Babası asil bir ataya sahip bir askerdi. Yedi yaşındayken annesi öldü. Annesinin ölümünden sonra Fransız asilleri için tanınmış bir Katolik Koleji'ne gönderildi. 1714 yılında Bordeaux Parlamentosu'nda danışman olarak göreve başladı. 1715 yılında Protestan biriyle ve üç çocuğu oldu. Kendisine büyük değerde miraslar kaldı.
Montesquieu'nun erken yaşları önemli bir hükümet değişikliğinin yaşandığı bir dönemde meydana geldi. İngilterede anayasal bir monarşi ilan edildi ve Büyük Britanya Krallığı'nı kurmak için 1707 Birliğiyle İskoçya'yla birleşti. Fransa'da uzun süredir görev yapan Louis XIV, 1715 yılında öldü ve ardından beş yaşındaki Louis XV başarıyla karşılandı. Bu ulusal dönüşümlerin Montesquieu üzerinde büyük etkisi oldu.
Kuvvetler ayrımı esasını ortaya atmıştır. 20 yıl üzerinde çalıştığı De l'esprit des lois adlı kitabında yasama, yürütme ve yargı'yı birbirlerinden ayırmanın önemini vurgulamıştır.
Bir siyaset sosyolojisi geliştiren Montesquieu, esas ününü toplum, hukuk ve yönetim tarzı konusunda gerçekleştirdiği karşılaştırmalı araştırmadan almıştır. Siyaset ve hukuk konusunda tümevarımsal ve deneysel bir yaklaşımı benimseyen filozofun olguları kaydetmek yerine anlamayı seçmesi, onu fenomenleri konu alan karşılaştırmalı bir soruşturmayı, tarihsel gelişmenin ilkelerine ilişkin sistematik bir araştırmanın temeli yapmaya itmiştir. Siyaset konusuna, şu halde bir tarif filozofu olarak yaklaşan Montesquieu, farklı politik toplumlardaki farklı pozitif hukuk sistemlerinin çok çeşitli faktörlere, örneğin, halkın karakterine, ekonomik koşullarla iklime, vs. göreli olduğunu söylemiştir. O, işte bütün bu temel koşullara, “yasaların ruhu” adını vermiştir.

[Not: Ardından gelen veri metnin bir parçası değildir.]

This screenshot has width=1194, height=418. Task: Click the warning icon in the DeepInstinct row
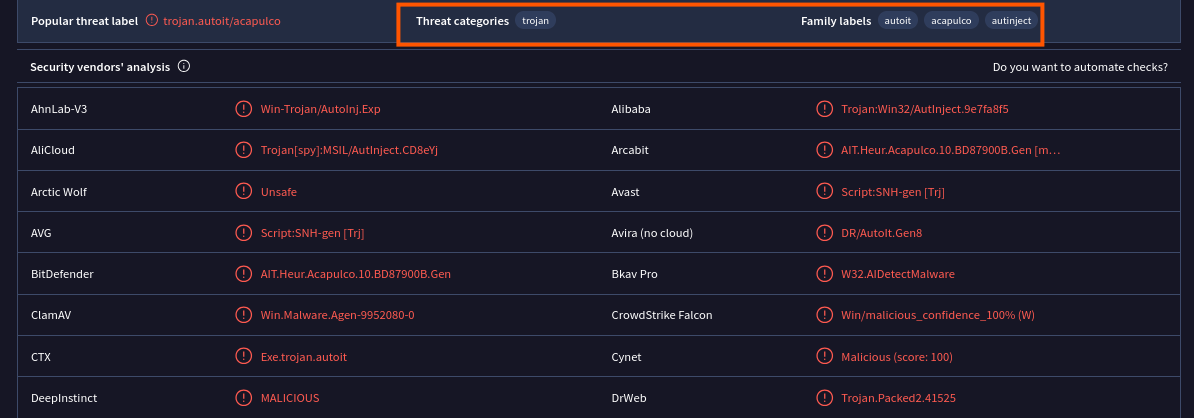coord(243,398)
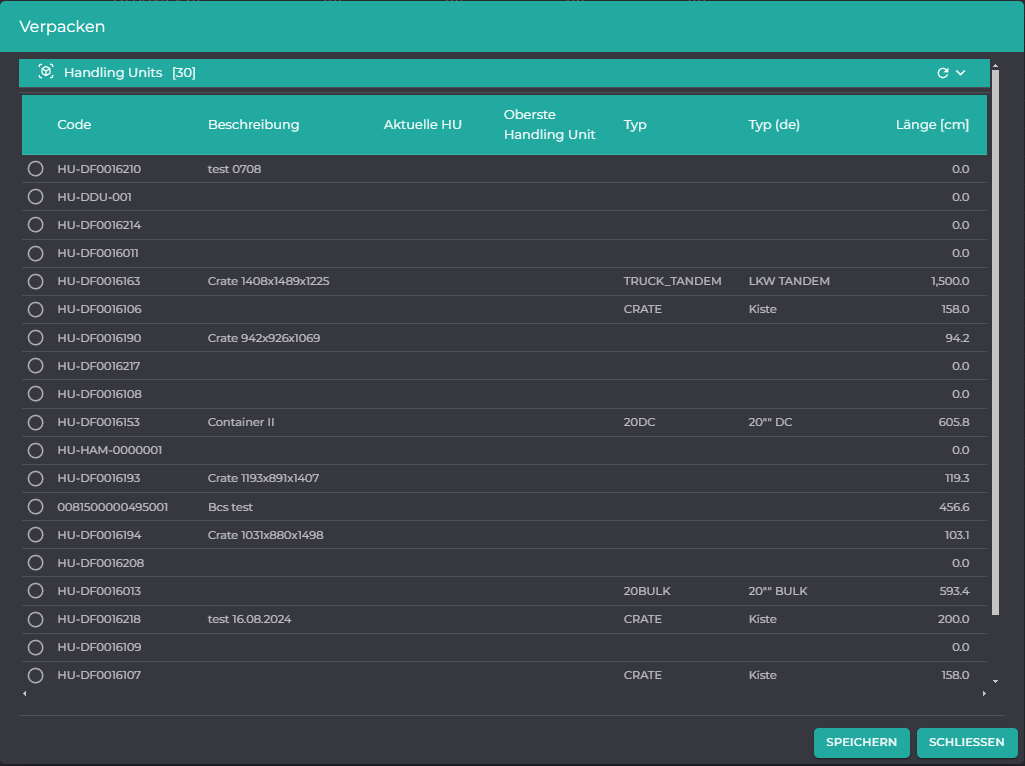Click the SPEICHERN button
The height and width of the screenshot is (766, 1025).
point(862,742)
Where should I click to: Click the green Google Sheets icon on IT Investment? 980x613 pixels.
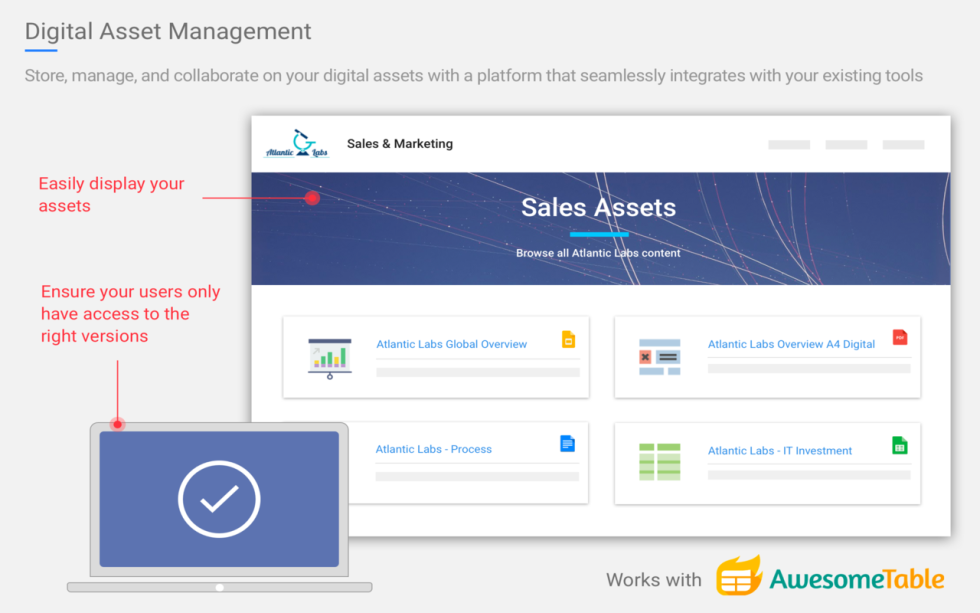[x=900, y=445]
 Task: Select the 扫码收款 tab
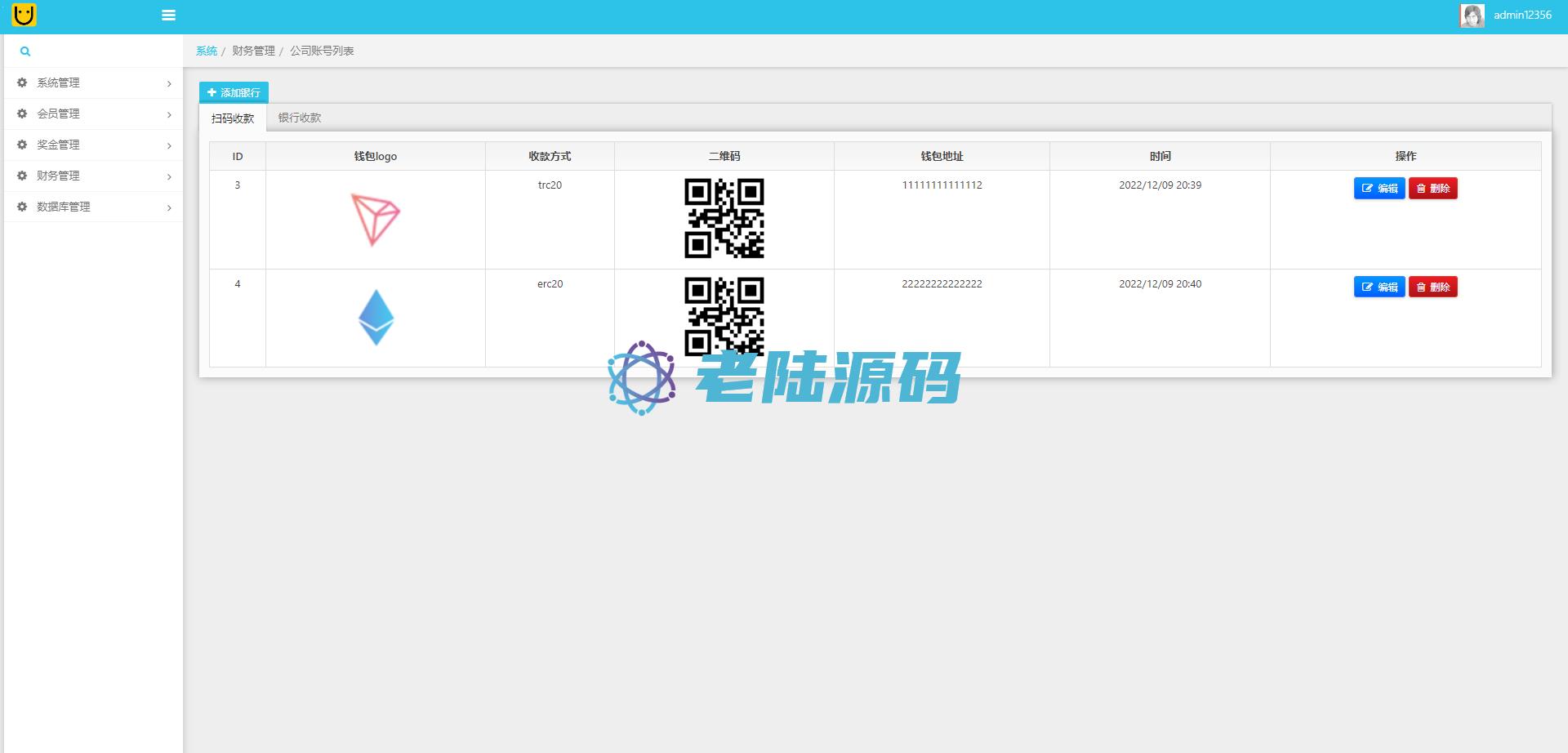point(233,118)
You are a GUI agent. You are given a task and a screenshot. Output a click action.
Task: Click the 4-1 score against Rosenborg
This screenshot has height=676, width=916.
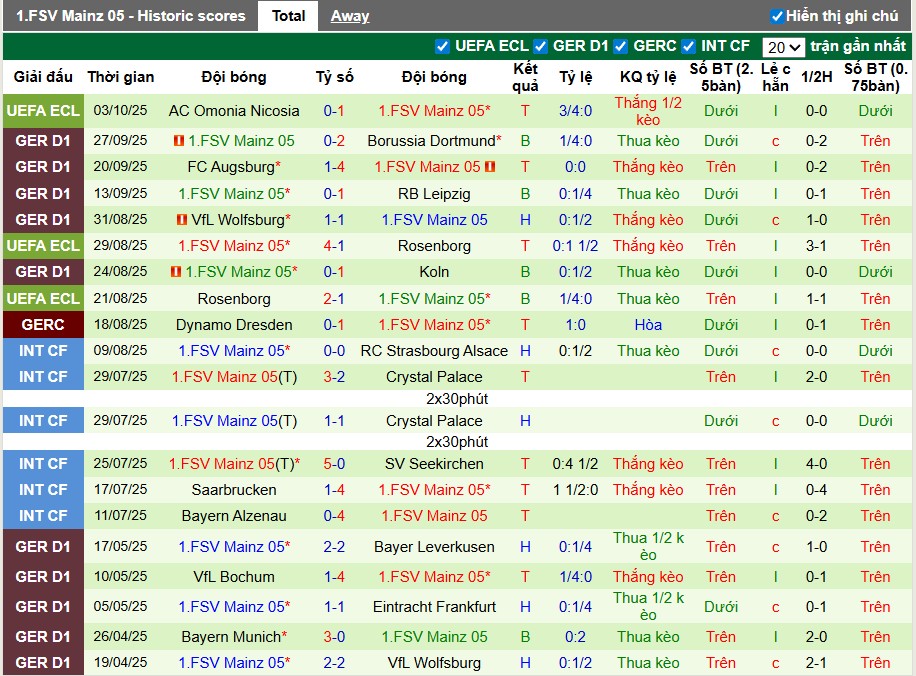(334, 246)
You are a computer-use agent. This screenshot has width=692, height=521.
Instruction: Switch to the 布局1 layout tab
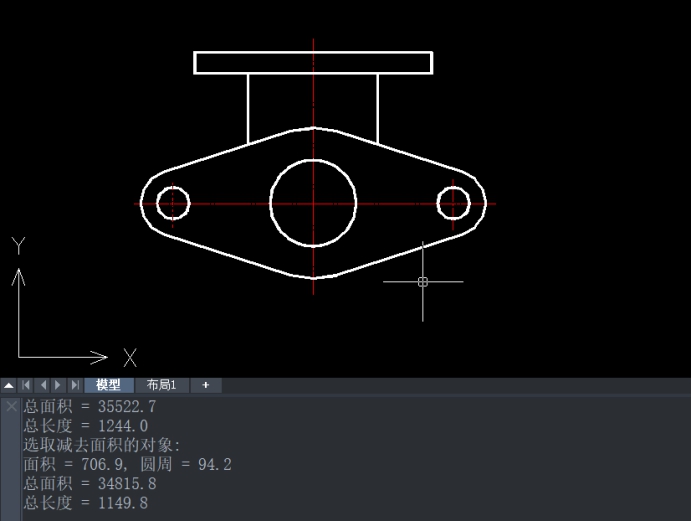click(161, 385)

Montesquieu, bu bağlamda, üç tür yönetim tarzını birbirinden ayırmış ve bu devletlere uygun düşen yönetici ilke, iklim ve topraktan söz etmiştir. Buna göre, despotizm büyük devletlere, sıcak iklimlere uygun düşer ve korkuya dayanır. Britanya örneğinde olduğu gibi, ne soğuk ne de sıcak olan bir iklimin hüküm sürdüğü, orta büyüklükteki devletlere uygun düşen yönetim biçimi, monarşidir; söz konusu yönetim biçimi, şan ve şerefe dayanır. Buna karşın, soğuk iklimlere ve küçük devletlere uygun düşen rejim, demokrasidir; demokrasinin yönetici ilkesinin erdem olduğunu öne süren Montesquieu, tüm insanlar için geçerli olan tek bir doğa yasası ve evrensel bir insan doğası olduğunu kabul eden akılcılığa şiddetle karşı çıkmış ve kuvvetler ayrılığı prensibini ortaya atmıştır.
"Yasanın koruması altında ve adalet adına sürdürülenden daha büyük bir tiranlık yoktur."
"Eğer kişi sadece mutlu olmak istiyorsa, bu kolayca yapılabilir. Ama diğer insanlardan daha mutlu olmak istiyorsa bu daha zordur. Çünkü başkalarının bizden daha mutlu olduğuna inanırız."
"Dünyada başarılı olmak için bir aptal gibi görünmeli ama akıllı olmalısın."
"Biri ebeveynlerimizden, biri okuldan biri de dünyadan olmak üzere üç eğitim alıyoruz. Üçüncüsü, ilk ikisinin bize öğrettiği şeylerle çelişir."